Set down all of the data exactly. Pictures stay out of the copy.

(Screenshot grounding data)
※

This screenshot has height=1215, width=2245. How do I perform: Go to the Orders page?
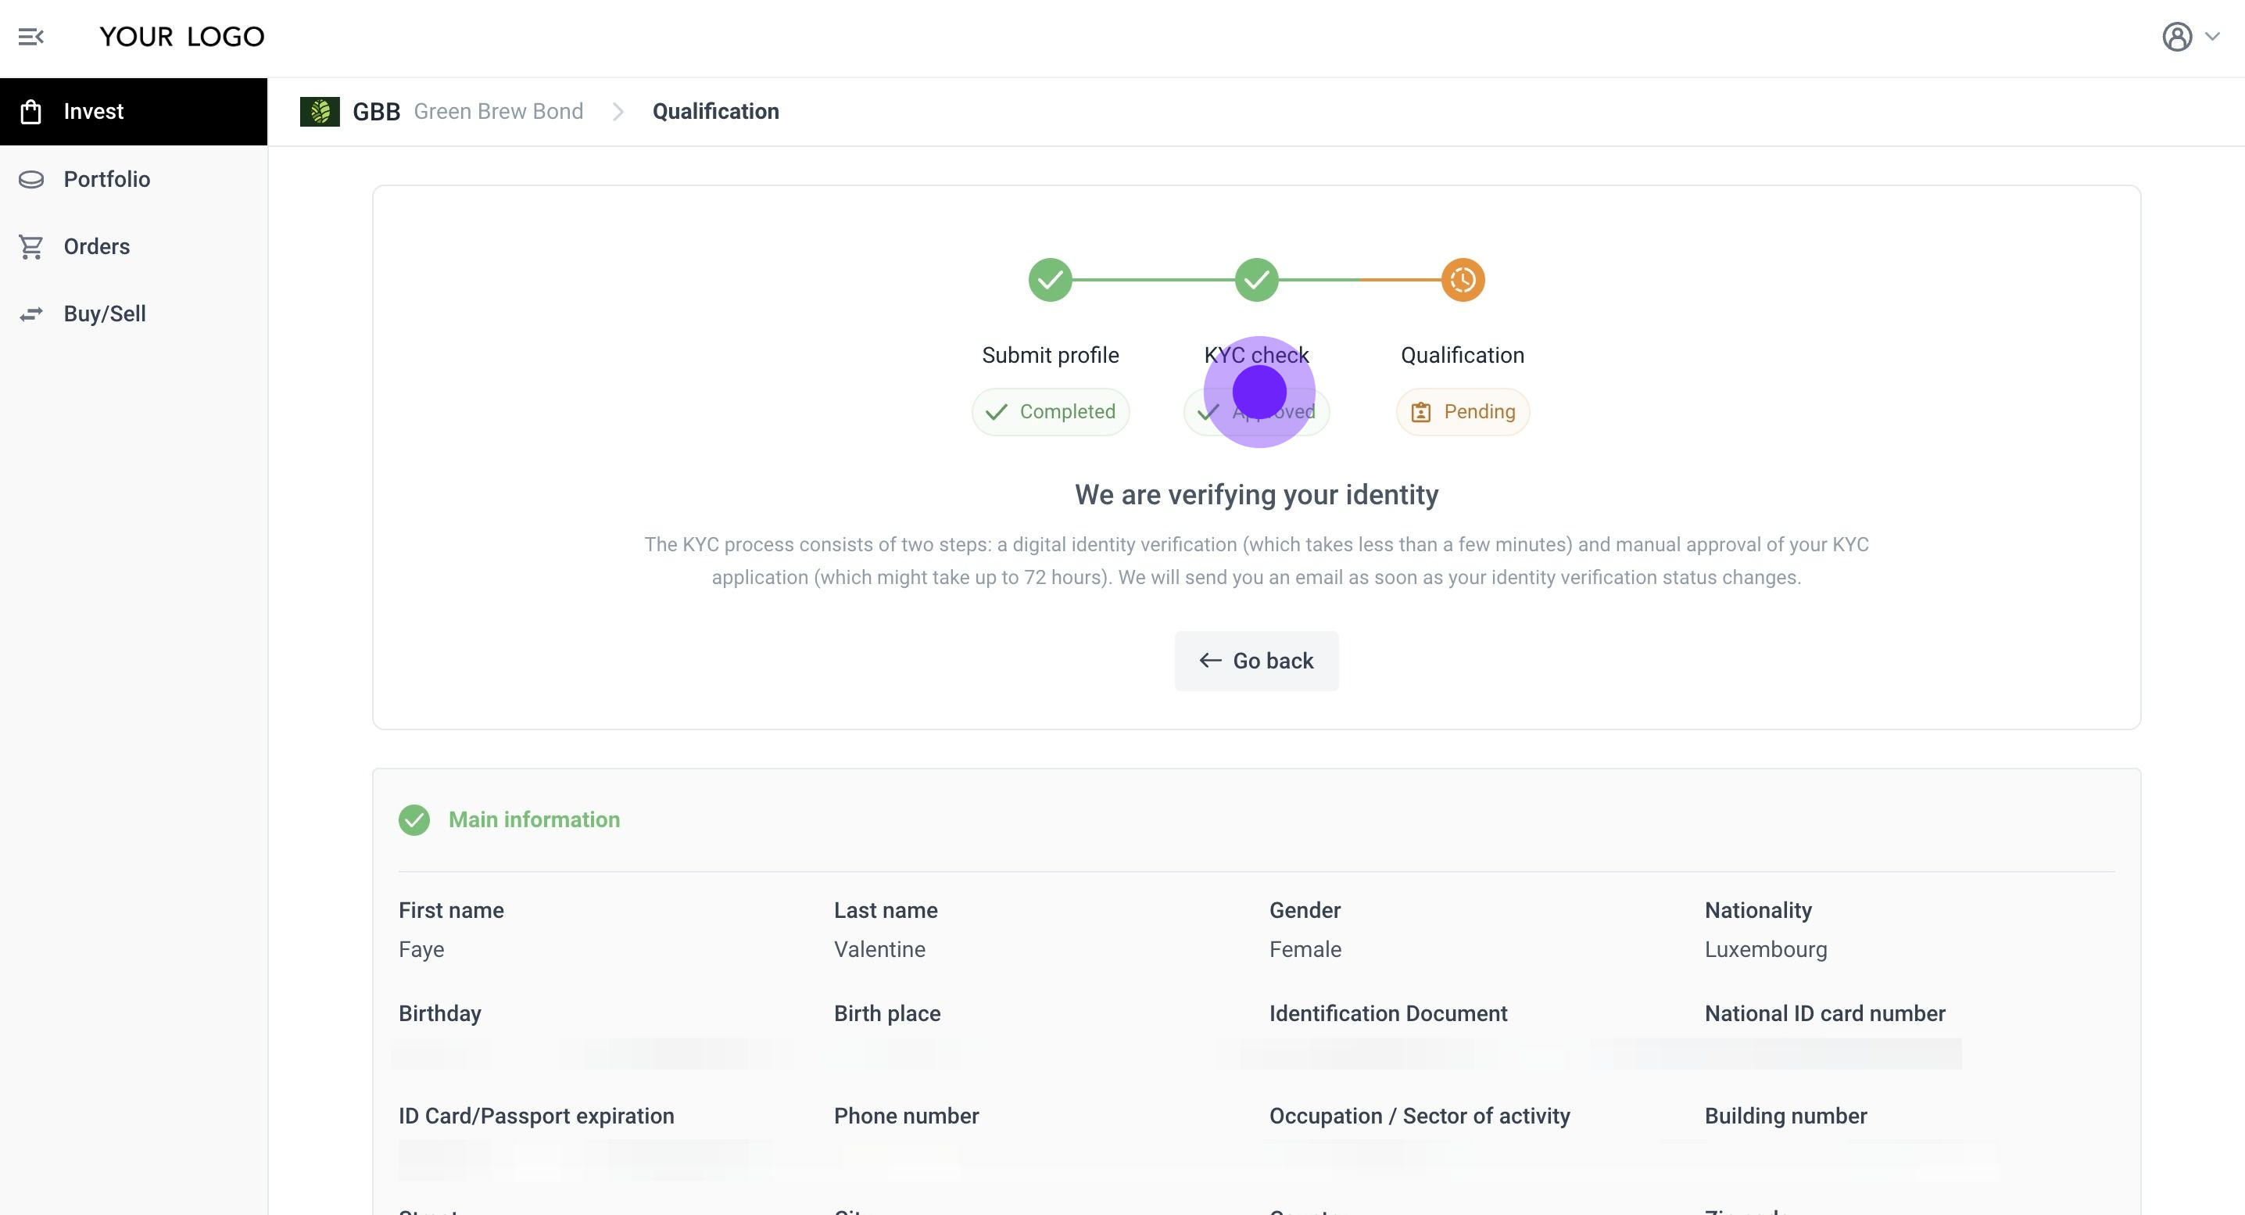[x=96, y=247]
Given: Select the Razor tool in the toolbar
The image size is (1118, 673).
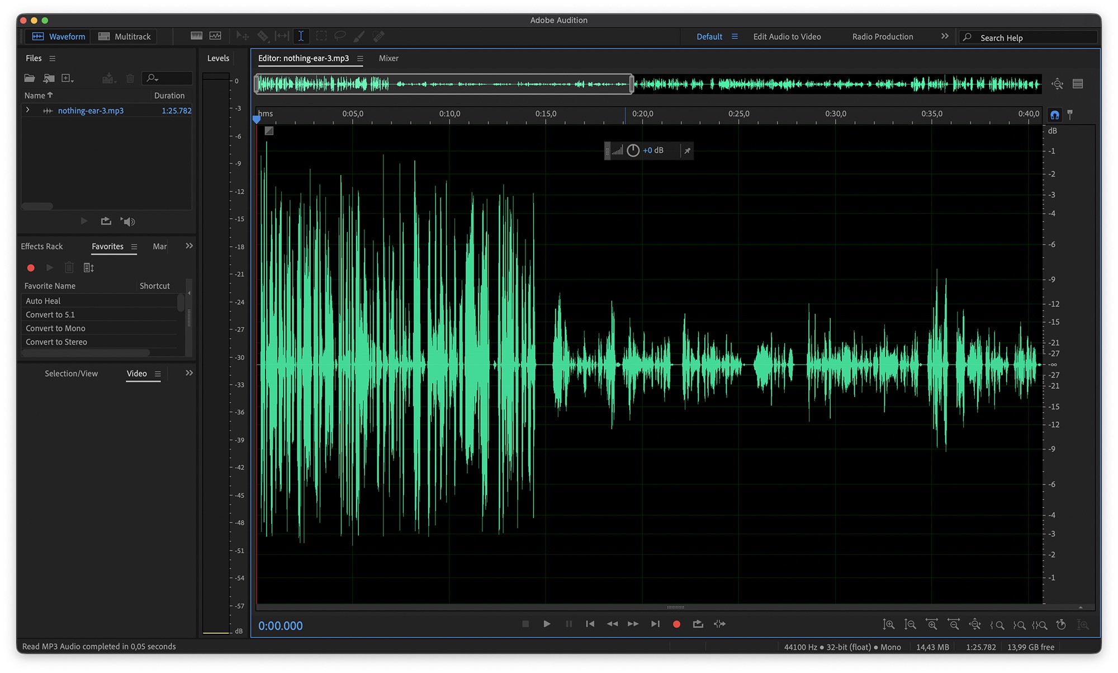Looking at the screenshot, I should pos(263,36).
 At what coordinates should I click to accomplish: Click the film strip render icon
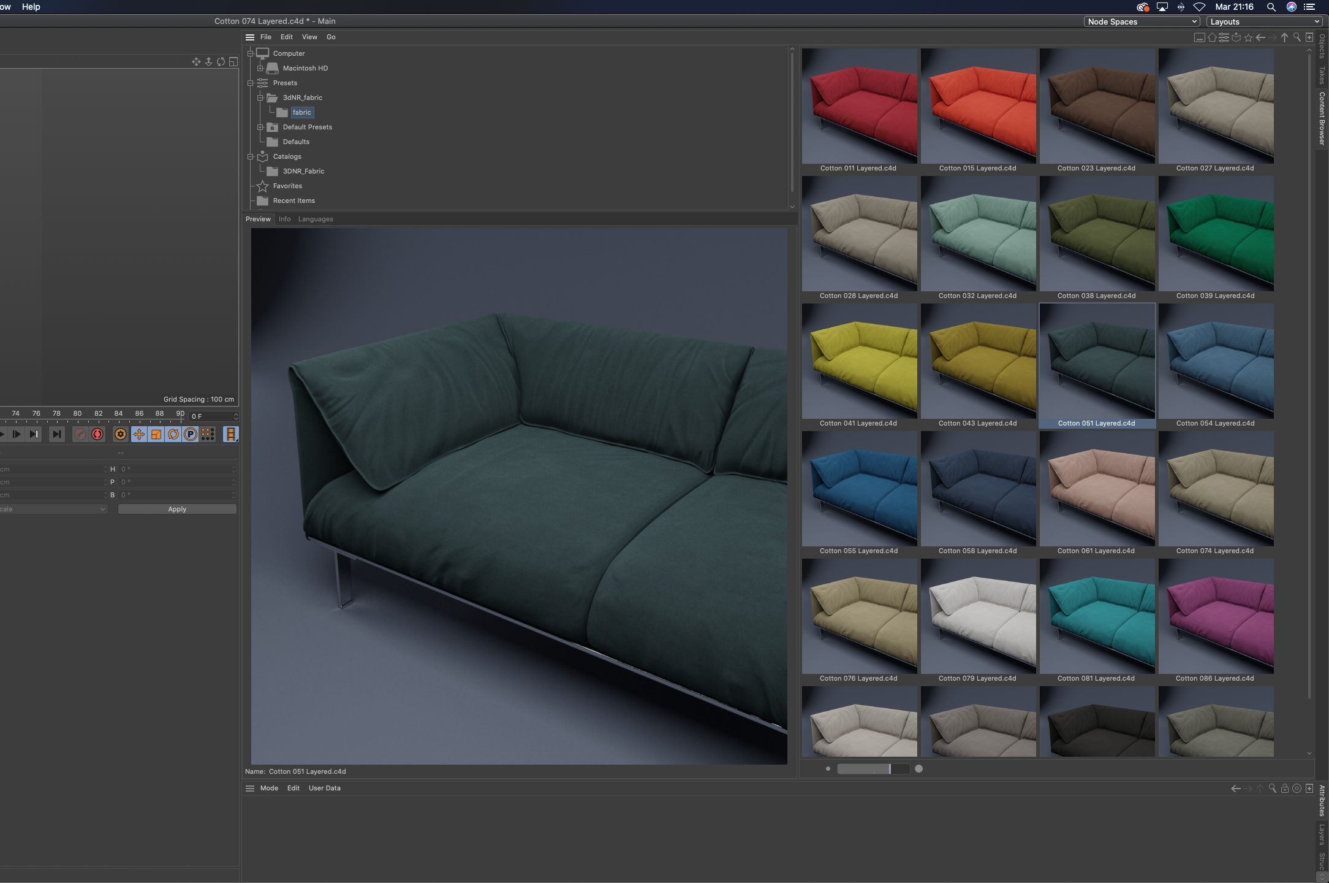[x=230, y=434]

※

#### RESPONSE TO THIS TASK
This screenshot has height=1215, width=2245. How do I perform: Go to the Orders page?
[x=96, y=247]
Given: Select the Razor tool in the toolbar
The image size is (1118, 673).
Looking at the screenshot, I should pos(263,36).
 At what coordinates should I click to accomplish: Click the film strip render icon
[x=230, y=434]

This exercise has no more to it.